Reported psychometric properties for HHD measurements have been reported to be good to excellent.3,5,7 A recent systematic review with meta-analysis for hip muscle strength measures with portable dynamometers found moderate to high-quality evidence for sufficient intra-rater and inter-rater reliability for some positions regardless of fixation method.7 Florencio et al. report that studies show HHD reliability with rater-stabilized measurements with ICC between 0.70 and 0.98, and measurements with external fixation stabilization with ICC between 0.49 and 0.99 for measurements related to hip and knee.2 Maximal isometric force values obtained by HHD are comparable to values obtained with isokinetic dynamometry, but inconsistent validity has been found with both rater-stabilized and external fixation methods.3,7
HHD is susceptible to many sources of error and lacks standardization. Sources of error may be grouped into subject attributes, testing procedures, instrument characteristics, and rater attributes.
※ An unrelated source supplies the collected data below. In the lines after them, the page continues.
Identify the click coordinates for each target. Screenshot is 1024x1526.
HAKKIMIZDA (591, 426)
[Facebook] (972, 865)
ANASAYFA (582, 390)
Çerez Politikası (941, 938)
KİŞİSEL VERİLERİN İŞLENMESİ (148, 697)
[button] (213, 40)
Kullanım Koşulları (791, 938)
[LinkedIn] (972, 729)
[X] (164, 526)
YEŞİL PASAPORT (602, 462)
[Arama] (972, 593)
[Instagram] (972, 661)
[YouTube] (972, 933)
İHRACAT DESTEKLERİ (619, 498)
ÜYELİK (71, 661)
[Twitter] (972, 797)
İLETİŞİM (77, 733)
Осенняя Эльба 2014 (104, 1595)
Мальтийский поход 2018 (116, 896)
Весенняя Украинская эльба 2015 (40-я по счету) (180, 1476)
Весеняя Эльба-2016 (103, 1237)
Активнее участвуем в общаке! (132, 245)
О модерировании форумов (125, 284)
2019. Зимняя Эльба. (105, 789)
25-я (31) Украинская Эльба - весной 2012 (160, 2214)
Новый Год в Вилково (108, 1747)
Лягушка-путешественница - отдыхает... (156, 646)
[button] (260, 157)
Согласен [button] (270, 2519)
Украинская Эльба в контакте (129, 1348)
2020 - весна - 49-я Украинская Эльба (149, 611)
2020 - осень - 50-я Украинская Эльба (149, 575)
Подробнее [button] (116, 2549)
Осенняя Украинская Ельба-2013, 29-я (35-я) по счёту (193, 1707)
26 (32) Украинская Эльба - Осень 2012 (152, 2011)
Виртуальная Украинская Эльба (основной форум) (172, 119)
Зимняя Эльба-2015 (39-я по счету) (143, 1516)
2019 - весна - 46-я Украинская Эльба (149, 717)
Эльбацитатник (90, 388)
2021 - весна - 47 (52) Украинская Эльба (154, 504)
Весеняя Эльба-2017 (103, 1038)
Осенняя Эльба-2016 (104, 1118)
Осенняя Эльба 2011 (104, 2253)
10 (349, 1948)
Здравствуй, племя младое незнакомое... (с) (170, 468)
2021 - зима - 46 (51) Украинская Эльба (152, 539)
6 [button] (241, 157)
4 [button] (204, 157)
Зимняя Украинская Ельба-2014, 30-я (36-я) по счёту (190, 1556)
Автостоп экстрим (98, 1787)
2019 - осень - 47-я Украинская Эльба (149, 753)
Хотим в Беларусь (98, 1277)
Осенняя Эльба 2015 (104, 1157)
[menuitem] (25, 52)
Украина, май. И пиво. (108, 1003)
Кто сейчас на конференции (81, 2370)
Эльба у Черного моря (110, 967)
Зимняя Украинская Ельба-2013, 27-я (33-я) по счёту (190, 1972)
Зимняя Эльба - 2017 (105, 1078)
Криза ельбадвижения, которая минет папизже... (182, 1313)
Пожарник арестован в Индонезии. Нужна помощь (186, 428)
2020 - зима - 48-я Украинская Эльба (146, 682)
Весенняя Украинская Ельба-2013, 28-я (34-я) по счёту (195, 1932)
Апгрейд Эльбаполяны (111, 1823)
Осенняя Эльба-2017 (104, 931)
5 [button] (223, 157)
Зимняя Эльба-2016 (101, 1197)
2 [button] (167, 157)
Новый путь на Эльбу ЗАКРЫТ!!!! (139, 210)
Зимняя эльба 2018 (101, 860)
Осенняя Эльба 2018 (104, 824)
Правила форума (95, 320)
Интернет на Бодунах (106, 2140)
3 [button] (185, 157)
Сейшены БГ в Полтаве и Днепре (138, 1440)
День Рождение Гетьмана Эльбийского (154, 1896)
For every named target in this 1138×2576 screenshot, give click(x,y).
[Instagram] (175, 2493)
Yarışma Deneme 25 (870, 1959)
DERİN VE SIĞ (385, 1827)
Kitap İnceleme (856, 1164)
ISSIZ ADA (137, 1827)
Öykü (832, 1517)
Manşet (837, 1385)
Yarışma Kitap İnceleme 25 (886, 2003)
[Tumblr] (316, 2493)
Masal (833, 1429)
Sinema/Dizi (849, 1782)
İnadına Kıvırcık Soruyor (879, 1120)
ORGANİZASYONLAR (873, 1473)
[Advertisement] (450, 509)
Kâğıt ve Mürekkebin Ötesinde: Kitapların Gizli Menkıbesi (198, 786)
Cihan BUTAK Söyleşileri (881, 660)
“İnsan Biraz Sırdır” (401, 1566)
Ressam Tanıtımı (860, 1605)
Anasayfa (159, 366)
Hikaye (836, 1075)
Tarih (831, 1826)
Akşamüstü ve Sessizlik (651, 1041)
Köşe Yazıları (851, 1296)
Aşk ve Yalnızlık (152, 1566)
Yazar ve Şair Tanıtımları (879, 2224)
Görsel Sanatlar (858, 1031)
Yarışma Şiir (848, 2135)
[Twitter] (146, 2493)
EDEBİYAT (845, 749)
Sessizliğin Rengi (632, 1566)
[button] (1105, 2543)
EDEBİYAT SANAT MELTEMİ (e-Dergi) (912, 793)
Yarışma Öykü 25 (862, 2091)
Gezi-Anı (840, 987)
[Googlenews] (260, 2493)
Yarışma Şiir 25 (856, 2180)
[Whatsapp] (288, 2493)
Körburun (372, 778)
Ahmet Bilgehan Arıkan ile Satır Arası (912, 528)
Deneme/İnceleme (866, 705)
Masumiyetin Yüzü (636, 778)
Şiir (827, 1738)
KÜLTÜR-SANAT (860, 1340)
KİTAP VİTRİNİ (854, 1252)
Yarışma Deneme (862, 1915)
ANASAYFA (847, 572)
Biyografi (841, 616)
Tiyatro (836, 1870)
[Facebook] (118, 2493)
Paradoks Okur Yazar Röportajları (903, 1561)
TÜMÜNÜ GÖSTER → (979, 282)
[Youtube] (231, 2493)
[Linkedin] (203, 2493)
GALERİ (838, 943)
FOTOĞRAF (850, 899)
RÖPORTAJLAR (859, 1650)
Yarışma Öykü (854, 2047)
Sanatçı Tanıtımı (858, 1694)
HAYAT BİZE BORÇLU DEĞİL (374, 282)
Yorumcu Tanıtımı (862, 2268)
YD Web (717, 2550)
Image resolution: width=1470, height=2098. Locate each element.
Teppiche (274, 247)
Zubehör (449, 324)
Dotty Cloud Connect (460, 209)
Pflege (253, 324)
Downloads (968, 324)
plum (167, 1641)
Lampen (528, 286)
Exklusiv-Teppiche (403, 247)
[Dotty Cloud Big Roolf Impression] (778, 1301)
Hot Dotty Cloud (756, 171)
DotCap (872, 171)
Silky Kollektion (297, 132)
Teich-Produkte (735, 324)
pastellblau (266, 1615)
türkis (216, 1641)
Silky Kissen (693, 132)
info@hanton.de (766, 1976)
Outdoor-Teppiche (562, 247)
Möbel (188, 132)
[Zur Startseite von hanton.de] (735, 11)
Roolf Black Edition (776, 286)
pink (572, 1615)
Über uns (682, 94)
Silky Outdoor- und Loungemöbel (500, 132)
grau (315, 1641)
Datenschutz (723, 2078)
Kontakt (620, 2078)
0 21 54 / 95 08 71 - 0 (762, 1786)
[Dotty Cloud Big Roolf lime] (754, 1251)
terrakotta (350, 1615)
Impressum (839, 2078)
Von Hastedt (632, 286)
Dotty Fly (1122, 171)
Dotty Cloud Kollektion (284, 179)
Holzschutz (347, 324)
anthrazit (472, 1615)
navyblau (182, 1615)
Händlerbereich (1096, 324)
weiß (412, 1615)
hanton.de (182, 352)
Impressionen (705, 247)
Studies found the reliability of HHD measurements to be reliable in various patient populations.8 For example, Vaz et al. found excellent (≥0.90) intra-rater and inter-rater intraclass correlation coefficient (ICC) for hip measurements in individuals with symptomatic hip osteoarthritis.9 Koblauer et al. found similar excellent intra-rater and inter-rater ICC for knee extensor strength for patients awaiting total knee replacement.8 However, they did find a high error rate, expressed in the smallest detectable difference (SDD), ranging from 19.0% to 57.5%, concluding that the use of HHD is not advised for clinical practice. The lack of standardized testing protocols and testing positions for different muscle groups is another source of error.3,5,7 Instruments characteristics might be another source. Du et al. examined the variability between different HHD instruments for measuring muscle strength and found differences between 0.2% and 16% between dynamometers.10 Errors associated with the rater include experience with HDD and rater strength.3,5,11,12 The rater’s inability to maintain a stable base against higher torque outputs, has led to the recommendation to use external fixation methods.7
Operational considerations might not make it feasible to use external fixation methods, such as in inpatient acute care setting. The lack of consensus on using external fixation stabilization versus rater-stabilized methods for stabilization warrants further investigation. In addition, there is no consensus on the most appropriate rater testing positions to enable proper stabilization against an external force.13 A wide variety of methods have been described in research and clinical practice.7
The primary aim of this study was to assess the inter-rater and intra-rater reliability of rater-stabilized HHD measurements from a mechanically produced force in three different standardized rater test positions. Reliability is defined as the degree of consistency with which a rater measures a variable.14 A second aim of the study was to assess the agreement between external fixation stabilization and rater-stabilized measurements.
METHODS
Design
This is an intra-rater and inter-rater reliability study approved by the Manchester University Institutional Review Board.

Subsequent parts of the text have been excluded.